#### Text shown ####
Sunday, October 26, 2014

Love has many faces (1965)


Love Has Many Faces. [Columbia TriStar Home Entertainment] : Sony Pictures Home Entertainment, [2011]. Originally released as a motion picture in 1965. Directed by Alexander Singer. Performers: Lana Turner, Cliff Robertson, Hugh O'Brian, Ruth Roman, Virginia Grey, Ron Husmann, Stefanie Powers. Music by David Raksin. Wardrobe by Edith Head. Title song performed by Nancy Wilson.
 Summary: Wealthy heiress Kit Jordan is in Acapulco vacationing with her husband Pete, formerly an American beach boy working the shores for rich women. Meanwhile, the body of one of Pete's fellow beach boys, Billy Andrews, washes to shore. The police investigate whether it was murder or suicide. Romantic conflicts and a bullfight add to the mix.
#### Records ####
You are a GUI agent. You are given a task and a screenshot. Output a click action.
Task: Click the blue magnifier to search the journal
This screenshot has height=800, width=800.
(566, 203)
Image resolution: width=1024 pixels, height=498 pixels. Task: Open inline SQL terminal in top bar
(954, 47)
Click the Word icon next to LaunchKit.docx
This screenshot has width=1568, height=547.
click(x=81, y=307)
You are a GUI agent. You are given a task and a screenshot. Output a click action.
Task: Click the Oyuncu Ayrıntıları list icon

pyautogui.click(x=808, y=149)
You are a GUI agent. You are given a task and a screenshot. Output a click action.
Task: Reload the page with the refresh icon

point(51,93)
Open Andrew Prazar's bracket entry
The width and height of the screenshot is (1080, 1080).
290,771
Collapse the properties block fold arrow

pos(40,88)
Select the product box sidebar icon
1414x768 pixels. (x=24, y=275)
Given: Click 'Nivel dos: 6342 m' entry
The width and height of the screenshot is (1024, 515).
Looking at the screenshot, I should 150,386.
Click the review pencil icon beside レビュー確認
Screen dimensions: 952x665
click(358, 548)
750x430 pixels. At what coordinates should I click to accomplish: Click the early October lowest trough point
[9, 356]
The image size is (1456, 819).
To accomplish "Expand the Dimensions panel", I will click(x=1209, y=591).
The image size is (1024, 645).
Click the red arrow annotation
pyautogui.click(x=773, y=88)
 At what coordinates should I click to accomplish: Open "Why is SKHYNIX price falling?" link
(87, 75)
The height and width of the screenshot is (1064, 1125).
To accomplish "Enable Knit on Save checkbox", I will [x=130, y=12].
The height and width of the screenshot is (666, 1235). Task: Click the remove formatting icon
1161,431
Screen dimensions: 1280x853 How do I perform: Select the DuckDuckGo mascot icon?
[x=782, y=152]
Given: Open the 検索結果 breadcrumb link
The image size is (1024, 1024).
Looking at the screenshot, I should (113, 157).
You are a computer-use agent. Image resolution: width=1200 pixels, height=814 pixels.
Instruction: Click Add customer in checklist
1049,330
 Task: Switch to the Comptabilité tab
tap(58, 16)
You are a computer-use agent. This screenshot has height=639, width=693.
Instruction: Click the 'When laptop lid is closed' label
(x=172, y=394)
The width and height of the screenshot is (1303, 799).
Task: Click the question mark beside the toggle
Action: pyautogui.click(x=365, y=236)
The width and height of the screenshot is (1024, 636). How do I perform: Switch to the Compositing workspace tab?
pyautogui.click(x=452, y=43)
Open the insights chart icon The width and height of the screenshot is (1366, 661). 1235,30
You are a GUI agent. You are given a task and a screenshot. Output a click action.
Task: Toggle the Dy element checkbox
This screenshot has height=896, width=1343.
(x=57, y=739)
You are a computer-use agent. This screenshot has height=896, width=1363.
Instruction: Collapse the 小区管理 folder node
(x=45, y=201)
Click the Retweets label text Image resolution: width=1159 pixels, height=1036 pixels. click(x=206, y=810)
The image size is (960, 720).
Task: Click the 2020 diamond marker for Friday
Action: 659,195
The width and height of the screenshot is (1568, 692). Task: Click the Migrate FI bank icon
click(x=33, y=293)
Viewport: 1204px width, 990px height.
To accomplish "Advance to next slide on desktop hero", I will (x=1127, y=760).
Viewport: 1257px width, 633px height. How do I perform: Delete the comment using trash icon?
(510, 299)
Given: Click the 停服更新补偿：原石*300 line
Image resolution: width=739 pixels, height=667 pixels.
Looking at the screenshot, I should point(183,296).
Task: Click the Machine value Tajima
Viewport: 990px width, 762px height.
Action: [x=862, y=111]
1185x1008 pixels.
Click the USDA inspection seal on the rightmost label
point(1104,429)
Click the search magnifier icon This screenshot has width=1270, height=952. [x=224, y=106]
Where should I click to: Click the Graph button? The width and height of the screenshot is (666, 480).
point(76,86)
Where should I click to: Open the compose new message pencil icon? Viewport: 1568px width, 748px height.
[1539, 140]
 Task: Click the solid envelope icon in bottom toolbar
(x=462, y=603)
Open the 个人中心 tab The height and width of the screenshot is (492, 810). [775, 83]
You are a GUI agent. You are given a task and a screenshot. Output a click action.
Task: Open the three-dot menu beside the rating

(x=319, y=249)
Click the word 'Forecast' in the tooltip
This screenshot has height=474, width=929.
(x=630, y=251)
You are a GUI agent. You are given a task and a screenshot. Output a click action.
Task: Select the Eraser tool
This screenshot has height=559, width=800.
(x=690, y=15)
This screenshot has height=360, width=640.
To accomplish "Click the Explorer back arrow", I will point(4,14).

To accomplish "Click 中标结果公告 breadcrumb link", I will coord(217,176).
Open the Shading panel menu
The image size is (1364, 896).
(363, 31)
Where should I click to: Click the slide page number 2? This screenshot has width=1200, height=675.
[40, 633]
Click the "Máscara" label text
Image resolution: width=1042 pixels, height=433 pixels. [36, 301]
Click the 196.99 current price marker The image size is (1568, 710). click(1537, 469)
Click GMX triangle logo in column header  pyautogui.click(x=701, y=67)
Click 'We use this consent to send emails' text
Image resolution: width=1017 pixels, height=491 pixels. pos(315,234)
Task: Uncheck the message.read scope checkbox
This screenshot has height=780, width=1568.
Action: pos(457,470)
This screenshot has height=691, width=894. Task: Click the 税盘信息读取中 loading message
####
### What is asked
1. Name every performer credited in the listing for the film Love Has Many Faces.
2. Extend the listing for the film Love Has Many Faces with a few more sentences, picking up after its final line.

### Results of the exercise
1. Lana Turner, Cliff Robertson, Hugh O'Brian, Ruth Roman, Virginia Grey, Ron Husmann, Stefanie Powers

2.
style ****
substance ***
I just caught Love Has Many Faces recently on GetTV and absolutely loved it, so much so that I promptly ordered the DVD from Amazon. A high gloss, widescreen product typical of the era, Many Faces had its world première a half century ago, and perhaps some thoughts on the film and its charismatic star Lana Turner are in order. First comment: times have changed, haven’t they? Or have they? Plus ça change(?) ... well, that, as they say, is another story, and another post.

But as for LHMF, it’s less notable for the plotline, such as it is, than the high-powered cast, and even more so the lush tropical backdrop. Acapulco was always a favorite setting for movies, but never had it been presented in such technicolored, mouth-watering fashion, here depicted as small-town, unspoiled, and under-the-radar, just the perfect playground for the bored rich.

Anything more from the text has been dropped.